How to complete this task -> In full and without alteration, write out the lines below.

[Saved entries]
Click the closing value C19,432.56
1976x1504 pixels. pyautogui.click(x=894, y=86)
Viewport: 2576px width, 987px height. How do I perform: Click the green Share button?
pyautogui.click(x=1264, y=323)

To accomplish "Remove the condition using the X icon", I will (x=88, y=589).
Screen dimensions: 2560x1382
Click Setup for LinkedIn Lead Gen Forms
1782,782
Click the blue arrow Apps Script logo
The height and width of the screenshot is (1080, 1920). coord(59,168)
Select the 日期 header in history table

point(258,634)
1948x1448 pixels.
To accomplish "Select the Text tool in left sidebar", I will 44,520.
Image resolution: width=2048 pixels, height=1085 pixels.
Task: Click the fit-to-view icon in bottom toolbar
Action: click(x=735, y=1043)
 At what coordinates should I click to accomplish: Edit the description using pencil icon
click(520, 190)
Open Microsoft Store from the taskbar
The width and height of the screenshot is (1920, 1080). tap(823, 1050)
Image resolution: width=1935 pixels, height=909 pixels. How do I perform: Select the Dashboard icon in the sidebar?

Written response ->
Click the closing value C19,432.56
1976x1504 pixels. pyautogui.click(x=894, y=86)
Viewport: 2576px width, 987px height. How do I perform: Click the green Share button?
pyautogui.click(x=1264, y=323)

To accomplish "Remove the condition using the X icon", I will (x=88, y=589).
Screen dimensions: 2560x1382
Click Setup for LinkedIn Lead Gen Forms
1782,782
Click the blue arrow Apps Script logo
The height and width of the screenshot is (1080, 1920). coord(59,168)
Select the 日期 header in history table

point(258,634)
1948x1448 pixels.
To accomplish "Select the Text tool in left sidebar", I will 44,520.
Image resolution: width=2048 pixels, height=1085 pixels.
Task: Click the fit-to-view icon in bottom toolbar
Action: click(x=735, y=1043)
 At what coordinates should I click to accomplish: Edit the description using pencil icon
click(520, 190)
Open Microsoft Store from the taskbar
The width and height of the screenshot is (1920, 1080). tap(823, 1050)
Image resolution: width=1935 pixels, height=909 pixels. How do I perform: Select the Dashboard icon in the sidebar?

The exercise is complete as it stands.